Dois irmãos morreram após acidente em unidade ilegal localizada na zona rural; investigação busca responsabilização dos envolvidos.
Dois irmãos morreram após acidente em unidade ilegal localizada na zona rural; investigação busca responsabilização dos envolvidos.

O Ministério Público do Trabalho (MPT) está conduzindo uma investigação sobre a explosão de uma fábrica clandestina de fogos de artifício, ocorrida no dia 24 de junho de 2025, na comunidade de Samambaia, zona rural de Maragogipe, no Recôncavo Baiano. O acidente resultou na morte de dois irmãos, que estavam hospitalizados desde o dia da ocorrência.

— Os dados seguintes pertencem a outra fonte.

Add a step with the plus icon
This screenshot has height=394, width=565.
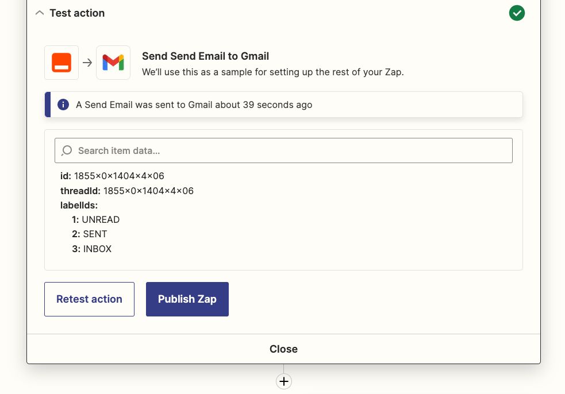(x=284, y=381)
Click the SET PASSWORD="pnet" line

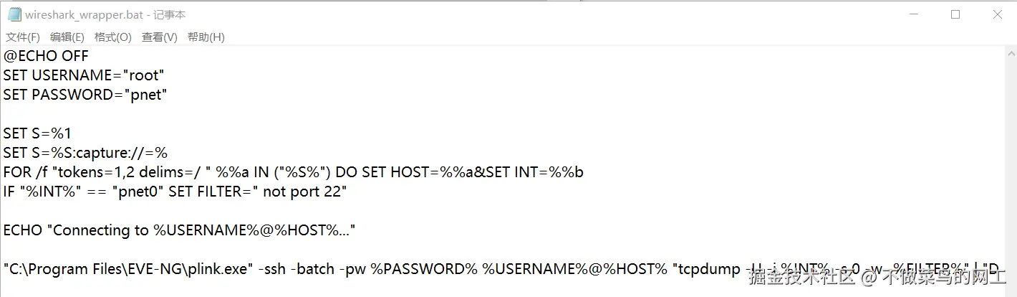click(85, 95)
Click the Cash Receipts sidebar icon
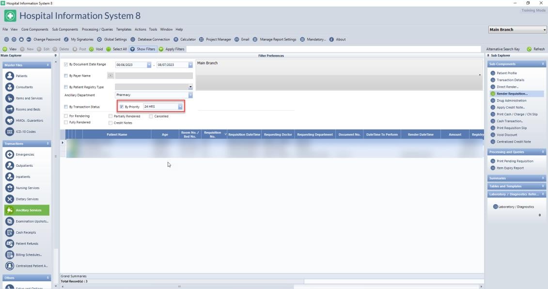The height and width of the screenshot is (289, 548). [x=9, y=232]
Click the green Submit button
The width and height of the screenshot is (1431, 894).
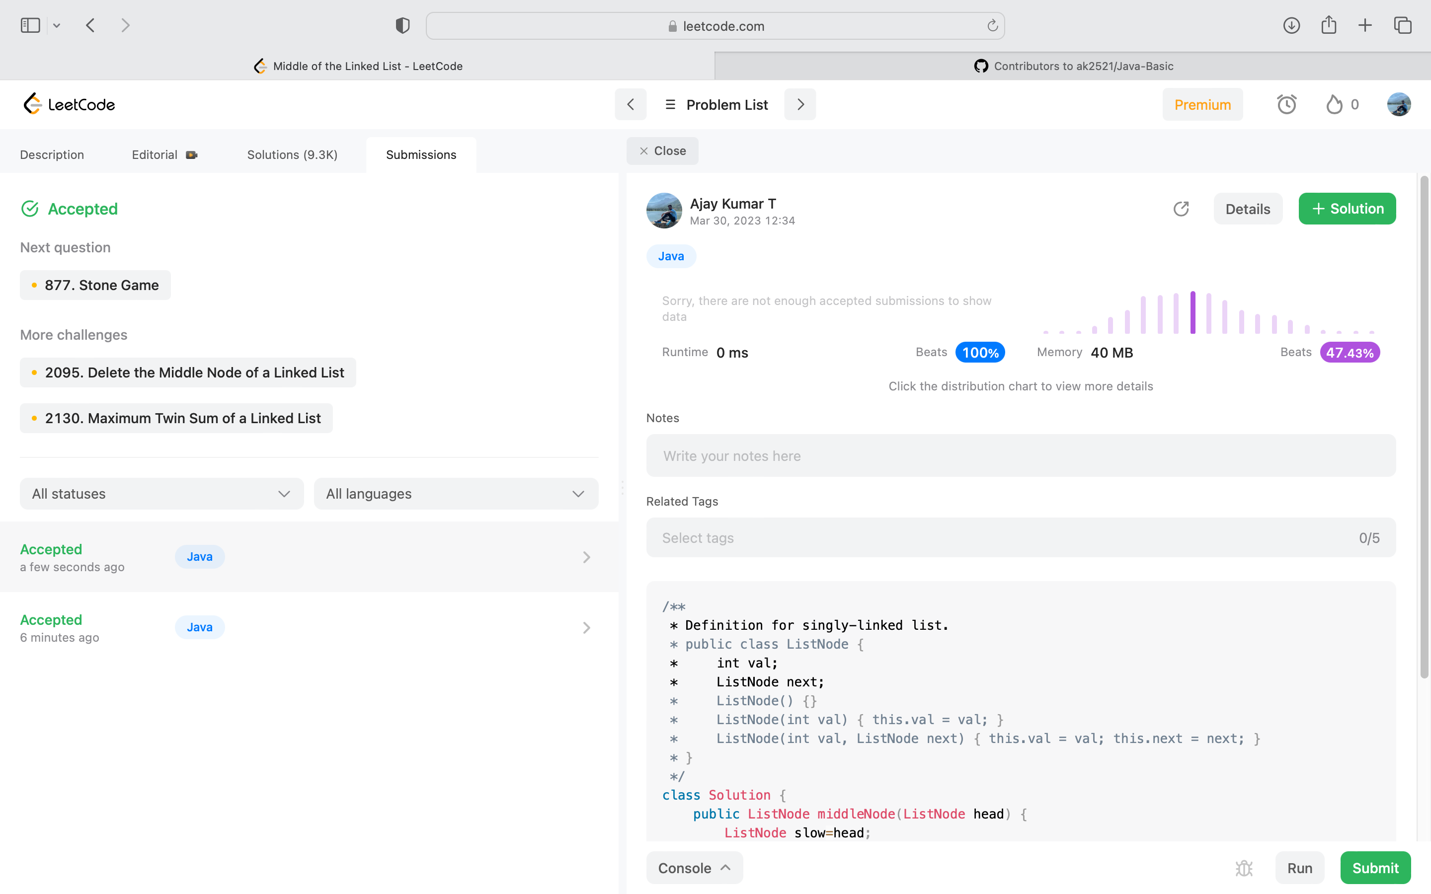[1375, 867]
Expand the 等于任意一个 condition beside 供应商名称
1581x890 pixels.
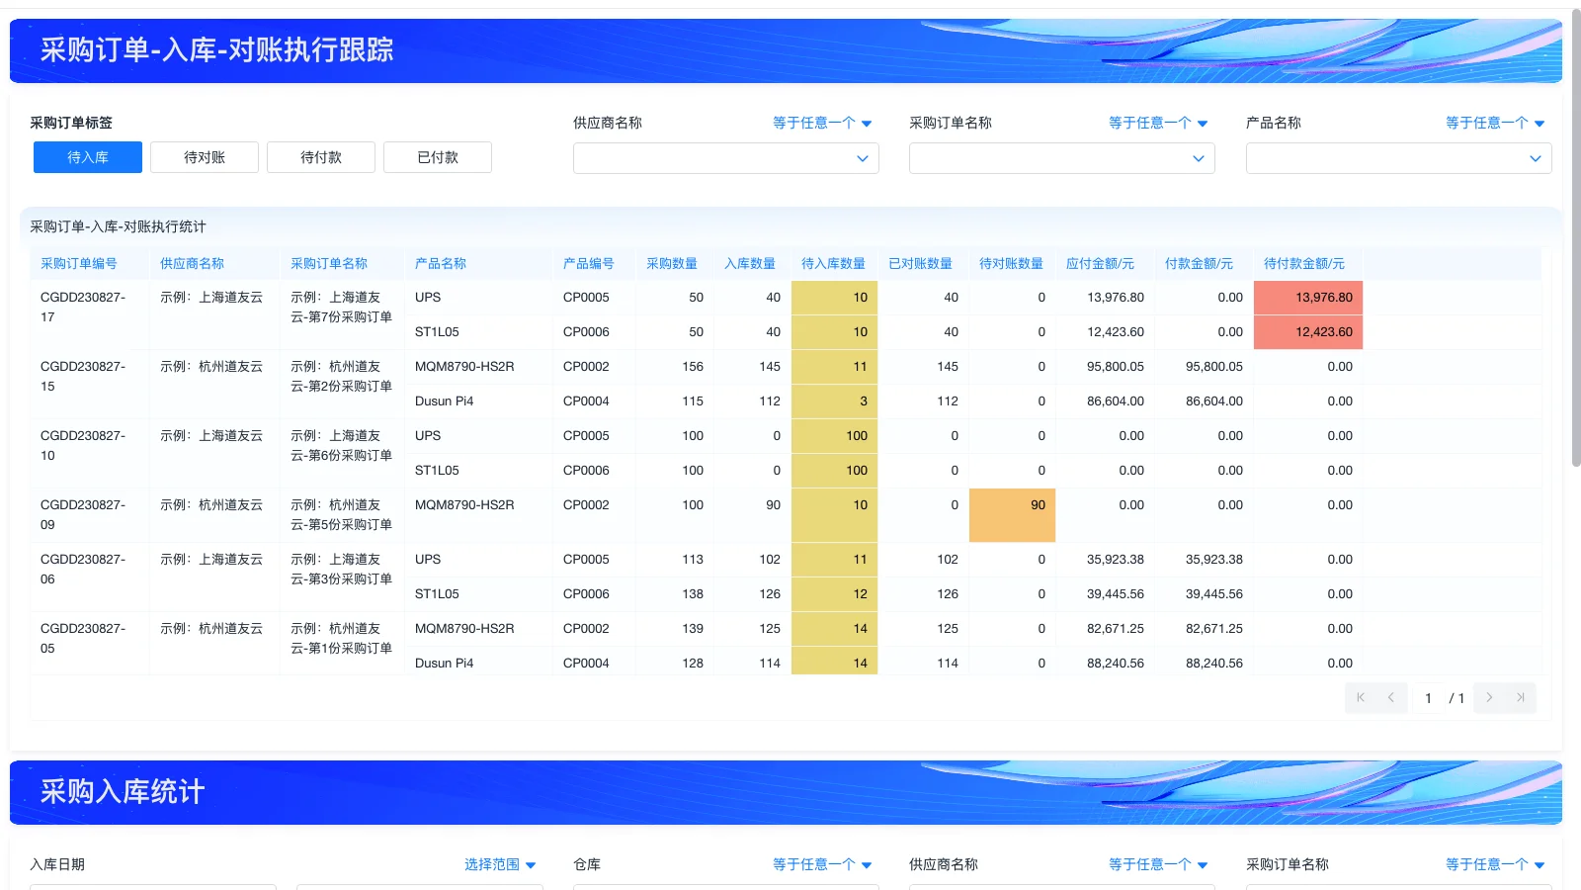pos(821,123)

As vítimas foram João Vitor de Jesus Batista, de 17 anos, falecido na segunda-feira (30/06/2025), e David Miguel de Jesus Batista, de 25 anos, que veio a óbito na terça-feira (02/07/2025). Ambos foram resgatados em estado grave, com uso de helicóptero, e levados a unidades de saúde da região, mas não resistiram aos ferimentos.

A fábrica funcionava de forma ilegal, e a apuração do MPT está concentrada na identificação dos responsáveis pela produção clandestina no local. O caso é tratado como parte de um conjunto mais amplo de ações de repressão à fabricação e comercialização irregular de artefatos explosivos no estado da Bahia.

Desde o início de 2025, foram realizadas operações conjuntas com participação do MPT, Polícia Civil, Departamento de Polícia Técnica, Exército Brasileiro e Superintendência Regional do Trabalho da Bahia (SRT-BA). Essas ações resultaram na apreensão de 2,8 milhões de fogos ilegais, duas prisões e no resgate de trabalhadores em condições análogas à escravidão. Em Alagoinhas, por exemplo, cinco pessoas foram encontradas nessas condições.

Entre as ações, destacam-se as operações “Brincar com Fogo” e “Em Chamas”, esta última conduzida exclusivamente pela Polícia Civil. Os materiais apreendidos foram destruídos, e os locais utilizados para a produção foram interditados.

Segundo o MPT, houve uma mudança na dinâmica da produção ilegal após a explosão que deixou 64 mortos em Santo Antônio de Jesus, em 1998. Atualmente, os fabricantes evitam grandes galpões e pulverizam a atividade em pequenas unidades domiciliares, localizadas em áreas rurais, onde moradores recebem insumos e são pagos por produção, dificultando a fiscalização.

Paralelamente, o MPT mantém uma ação civil pública contra Gilson Froes Prazeres Bastos, filho do proprietário da fábrica que explodiu em 1998. A ação busca indenização coletiva e proibição da atuação do empresário no setor. Uma decisão liminar da 24ª Vara do Trabalho de Salvador, assinada pela juíza Adriana Manta, proíbe Gilson, seus sócios e suas empresas de fabricar, vender ou transportar fogos de artifício, bem como contratar terceiros para esse fim.

O MPT afirma que houve descumprimento da decisão judicial durante as operações de 2025 e já está executando as multas previstas na sentença. A responsabilização pelos danos causados à sociedade e às famílias das vítimas é tratada como prioridade na apuração em curso.